As travel and entertaining editor for Meredith Corp.’s Traditional Home magazine, Stoner visits people and places around the world, sampling fine food along the way. She has created her own definition of gourmet food from her experiences.

“To me, gourmet food is really well-prepared food made of the best ingredients available,” she said. “I think it often has an ethnic influence, and that French food and Chinese food are the two most interesting food groups in the world. If you know food, you like French food, and if you know food, you like Chinese food.”

Often, Stoner will try to replicate some of the dishes from her trips when she returns home. Some recipes are more challenging than others, she said.

“Mostly, I cook from my mind and my memory, and I re-create recipes all the time,” she said. “The most difficult time I ever had reproducing a recipe was a wild mushroom sauce that I had in Palm Beach. It had about five different kinds of wild mushrooms with a lot of thyme and a little bit of cream. It took me almost a year to get it right, but I stuck to it and finally got it.”

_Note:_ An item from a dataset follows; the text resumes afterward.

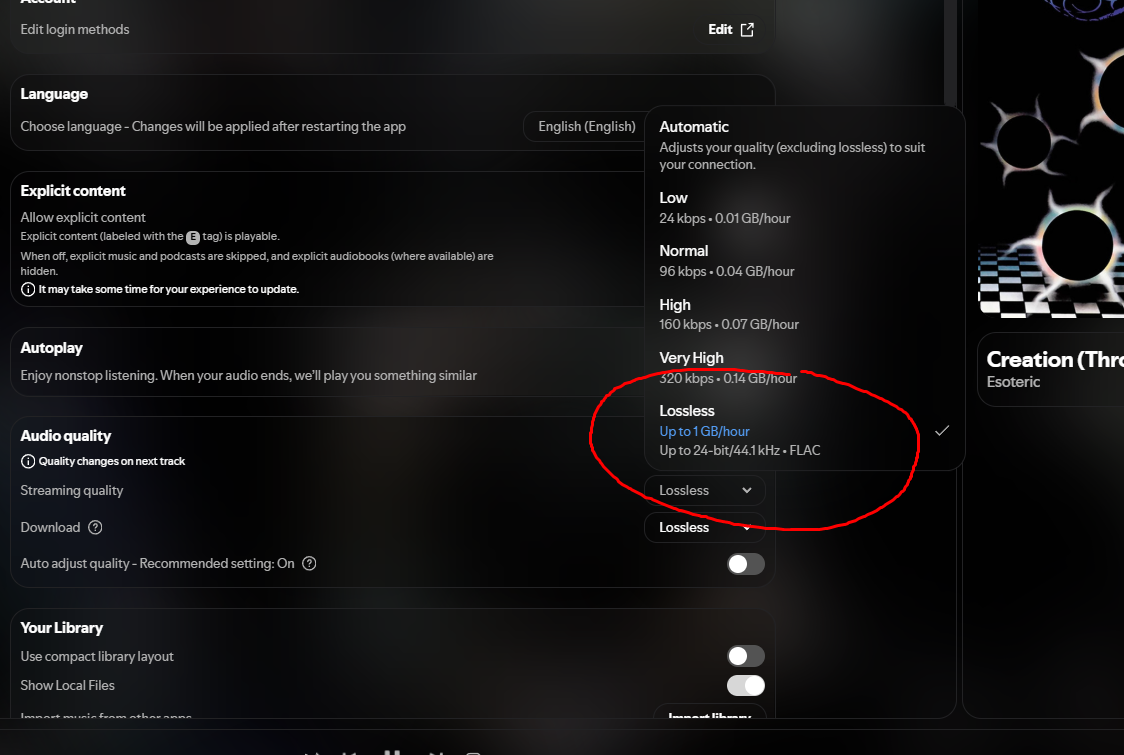Turn off Show Local Files switch

tap(746, 685)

But she knows her limitations, too. “I certainly eat things that I could never hope to replicate, and that’s one reason for eating out,” she said. “The chefs not only have a staff of people to prepare the food, but they have access to ingredients that we don’t have.”

Stoner enjoys cooking all kinds of food, including Italian, French and even Scandanavian. She said she “cooks in about five languages.”

Asian food is one of her favorites, partly, she said, because of all the time she spent in Chinatown when she lived in Chicago. Although her travels have influenced what she cooks, her interest in cooking goes back to childhood.

“My dad was a fabulous cook and my mother was a terrific baker,” she said. “We used to cook and bake together and have a good time. The kitchen was always the center of our home, and it still is today in my own.”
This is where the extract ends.